§ WHAT YOU WILL DO: Once the line with "Triangle Marble and" is found in the data, output it and each following line exactly, up to and including the line with "Faucet For Bath (303, 39)", and nothing before or after.

§ PROVIDED ENTRIES:

------------

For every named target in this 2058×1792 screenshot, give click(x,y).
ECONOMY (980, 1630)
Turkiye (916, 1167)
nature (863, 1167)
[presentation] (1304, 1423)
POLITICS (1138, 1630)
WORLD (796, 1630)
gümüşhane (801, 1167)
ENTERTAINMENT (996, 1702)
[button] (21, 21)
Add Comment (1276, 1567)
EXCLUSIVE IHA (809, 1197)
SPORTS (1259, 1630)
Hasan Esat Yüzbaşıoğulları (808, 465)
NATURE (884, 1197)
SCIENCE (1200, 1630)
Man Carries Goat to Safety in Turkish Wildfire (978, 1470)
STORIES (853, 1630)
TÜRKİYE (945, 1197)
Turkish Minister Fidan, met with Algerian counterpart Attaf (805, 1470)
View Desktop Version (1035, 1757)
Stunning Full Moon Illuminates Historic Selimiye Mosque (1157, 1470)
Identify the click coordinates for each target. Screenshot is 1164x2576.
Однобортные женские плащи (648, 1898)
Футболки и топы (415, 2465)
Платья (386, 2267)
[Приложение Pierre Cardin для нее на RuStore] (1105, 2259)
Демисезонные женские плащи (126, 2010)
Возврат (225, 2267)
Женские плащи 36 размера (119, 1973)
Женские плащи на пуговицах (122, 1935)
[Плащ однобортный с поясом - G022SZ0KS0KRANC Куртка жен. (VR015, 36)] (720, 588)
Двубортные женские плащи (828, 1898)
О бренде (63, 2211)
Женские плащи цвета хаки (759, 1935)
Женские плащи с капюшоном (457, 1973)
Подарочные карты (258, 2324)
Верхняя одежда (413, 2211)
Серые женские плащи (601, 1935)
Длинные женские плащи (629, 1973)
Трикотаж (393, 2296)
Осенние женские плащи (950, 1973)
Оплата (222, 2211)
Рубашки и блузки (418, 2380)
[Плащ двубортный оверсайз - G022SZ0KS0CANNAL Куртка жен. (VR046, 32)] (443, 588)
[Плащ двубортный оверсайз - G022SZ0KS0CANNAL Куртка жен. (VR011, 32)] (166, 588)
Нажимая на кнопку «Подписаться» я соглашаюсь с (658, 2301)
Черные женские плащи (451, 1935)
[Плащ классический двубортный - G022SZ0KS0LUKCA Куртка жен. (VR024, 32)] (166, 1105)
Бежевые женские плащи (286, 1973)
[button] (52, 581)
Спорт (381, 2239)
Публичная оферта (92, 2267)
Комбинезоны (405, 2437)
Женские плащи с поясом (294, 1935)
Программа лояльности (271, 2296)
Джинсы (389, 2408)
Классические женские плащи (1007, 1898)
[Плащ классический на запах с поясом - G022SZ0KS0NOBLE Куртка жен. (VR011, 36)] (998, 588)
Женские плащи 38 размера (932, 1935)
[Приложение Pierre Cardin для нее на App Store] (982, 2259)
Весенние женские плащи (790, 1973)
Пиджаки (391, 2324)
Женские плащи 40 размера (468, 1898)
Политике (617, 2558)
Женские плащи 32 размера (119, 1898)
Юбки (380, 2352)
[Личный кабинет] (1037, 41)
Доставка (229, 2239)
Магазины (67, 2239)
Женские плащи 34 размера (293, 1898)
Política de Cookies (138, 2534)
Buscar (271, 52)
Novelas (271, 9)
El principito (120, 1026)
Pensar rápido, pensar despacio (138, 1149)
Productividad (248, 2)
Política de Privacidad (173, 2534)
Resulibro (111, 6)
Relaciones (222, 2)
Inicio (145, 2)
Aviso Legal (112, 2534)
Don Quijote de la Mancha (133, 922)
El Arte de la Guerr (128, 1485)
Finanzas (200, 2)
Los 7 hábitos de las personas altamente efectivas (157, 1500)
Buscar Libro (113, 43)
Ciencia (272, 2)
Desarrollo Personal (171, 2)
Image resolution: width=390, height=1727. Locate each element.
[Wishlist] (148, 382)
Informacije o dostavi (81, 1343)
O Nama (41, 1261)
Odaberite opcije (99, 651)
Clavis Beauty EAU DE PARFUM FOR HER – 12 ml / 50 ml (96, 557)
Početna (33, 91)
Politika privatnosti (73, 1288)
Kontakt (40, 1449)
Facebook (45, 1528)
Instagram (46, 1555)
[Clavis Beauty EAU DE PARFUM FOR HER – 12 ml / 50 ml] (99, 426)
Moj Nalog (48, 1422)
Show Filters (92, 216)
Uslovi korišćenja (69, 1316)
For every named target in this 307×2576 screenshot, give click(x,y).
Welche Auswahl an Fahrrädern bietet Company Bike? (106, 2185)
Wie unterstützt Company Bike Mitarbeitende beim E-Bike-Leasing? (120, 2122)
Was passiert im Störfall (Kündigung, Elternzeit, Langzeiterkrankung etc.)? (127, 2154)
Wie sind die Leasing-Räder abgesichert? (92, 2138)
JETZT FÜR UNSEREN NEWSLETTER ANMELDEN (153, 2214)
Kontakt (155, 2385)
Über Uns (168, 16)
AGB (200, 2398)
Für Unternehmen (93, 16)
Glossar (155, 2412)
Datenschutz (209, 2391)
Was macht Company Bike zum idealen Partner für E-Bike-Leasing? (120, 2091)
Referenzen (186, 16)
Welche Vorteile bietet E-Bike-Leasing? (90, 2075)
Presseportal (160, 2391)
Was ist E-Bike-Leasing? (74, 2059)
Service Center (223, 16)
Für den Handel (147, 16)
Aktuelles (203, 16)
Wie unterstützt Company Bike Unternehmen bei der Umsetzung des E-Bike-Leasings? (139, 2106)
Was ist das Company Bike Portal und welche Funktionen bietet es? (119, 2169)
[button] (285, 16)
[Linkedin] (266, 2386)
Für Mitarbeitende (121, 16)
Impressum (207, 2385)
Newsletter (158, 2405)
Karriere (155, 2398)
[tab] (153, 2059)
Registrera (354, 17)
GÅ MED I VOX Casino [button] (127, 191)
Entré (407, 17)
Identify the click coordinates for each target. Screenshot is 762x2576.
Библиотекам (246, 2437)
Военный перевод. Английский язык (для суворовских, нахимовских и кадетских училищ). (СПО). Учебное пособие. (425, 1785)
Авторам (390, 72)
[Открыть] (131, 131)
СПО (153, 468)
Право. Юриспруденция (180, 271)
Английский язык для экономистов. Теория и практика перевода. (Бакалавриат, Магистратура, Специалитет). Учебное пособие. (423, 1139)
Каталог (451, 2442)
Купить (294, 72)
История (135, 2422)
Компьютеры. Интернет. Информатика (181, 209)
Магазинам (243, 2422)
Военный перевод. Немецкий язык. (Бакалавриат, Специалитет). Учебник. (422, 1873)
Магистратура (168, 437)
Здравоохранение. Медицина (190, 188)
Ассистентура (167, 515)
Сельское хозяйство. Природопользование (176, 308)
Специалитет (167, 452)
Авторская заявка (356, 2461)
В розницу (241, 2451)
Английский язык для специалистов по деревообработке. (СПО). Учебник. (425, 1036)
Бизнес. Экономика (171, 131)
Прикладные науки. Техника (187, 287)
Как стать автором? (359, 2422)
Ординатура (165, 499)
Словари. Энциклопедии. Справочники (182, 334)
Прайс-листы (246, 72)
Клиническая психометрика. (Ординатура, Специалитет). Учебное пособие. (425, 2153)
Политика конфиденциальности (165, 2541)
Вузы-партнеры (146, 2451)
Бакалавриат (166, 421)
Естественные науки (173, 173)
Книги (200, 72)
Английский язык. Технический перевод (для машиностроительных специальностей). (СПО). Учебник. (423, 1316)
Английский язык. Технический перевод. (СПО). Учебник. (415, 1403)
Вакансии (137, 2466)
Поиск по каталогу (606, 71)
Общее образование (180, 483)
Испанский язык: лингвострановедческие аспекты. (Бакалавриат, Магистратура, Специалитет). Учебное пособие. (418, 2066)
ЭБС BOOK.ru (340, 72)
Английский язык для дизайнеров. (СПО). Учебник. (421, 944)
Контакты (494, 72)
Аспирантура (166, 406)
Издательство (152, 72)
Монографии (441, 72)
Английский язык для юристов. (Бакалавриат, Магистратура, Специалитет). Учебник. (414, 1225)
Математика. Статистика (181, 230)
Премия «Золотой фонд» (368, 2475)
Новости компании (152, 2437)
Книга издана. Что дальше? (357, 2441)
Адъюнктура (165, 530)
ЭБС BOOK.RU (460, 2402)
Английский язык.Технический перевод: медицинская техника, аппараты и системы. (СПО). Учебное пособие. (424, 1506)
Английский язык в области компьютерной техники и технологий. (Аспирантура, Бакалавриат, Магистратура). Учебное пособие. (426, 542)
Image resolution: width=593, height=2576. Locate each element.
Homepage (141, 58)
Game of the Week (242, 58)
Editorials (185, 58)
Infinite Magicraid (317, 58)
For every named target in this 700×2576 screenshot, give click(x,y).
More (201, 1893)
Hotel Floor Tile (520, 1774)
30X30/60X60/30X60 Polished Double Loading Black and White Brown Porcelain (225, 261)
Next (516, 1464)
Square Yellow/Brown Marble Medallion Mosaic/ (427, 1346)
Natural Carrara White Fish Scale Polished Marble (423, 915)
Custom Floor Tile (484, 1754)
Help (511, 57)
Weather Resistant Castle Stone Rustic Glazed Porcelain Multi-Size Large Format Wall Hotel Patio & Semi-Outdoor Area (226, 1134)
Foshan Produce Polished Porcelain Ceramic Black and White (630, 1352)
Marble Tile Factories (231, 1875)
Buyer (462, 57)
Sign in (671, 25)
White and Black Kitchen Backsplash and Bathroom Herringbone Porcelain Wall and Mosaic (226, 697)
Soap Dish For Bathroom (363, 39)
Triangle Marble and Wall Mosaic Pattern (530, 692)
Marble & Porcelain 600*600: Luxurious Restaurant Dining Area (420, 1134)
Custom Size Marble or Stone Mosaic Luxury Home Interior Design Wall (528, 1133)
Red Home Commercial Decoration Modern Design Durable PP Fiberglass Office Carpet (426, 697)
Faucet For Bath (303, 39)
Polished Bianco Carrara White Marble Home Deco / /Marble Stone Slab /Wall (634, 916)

------------

§ RESULT OF THE TASK:
Triangle Marble and Wall Mosaic Pattern (530, 692)
Marble & Porcelain 600*600: Luxurious Restaurant Dining Area (420, 1134)
Custom Size Marble or Stone Mosaic Luxury Home Interior Design Wall (528, 1133)
Red Home Commercial Decoration Modern Design Durable PP Fiberglass Office Carpet (426, 697)
Faucet For Bath (303, 39)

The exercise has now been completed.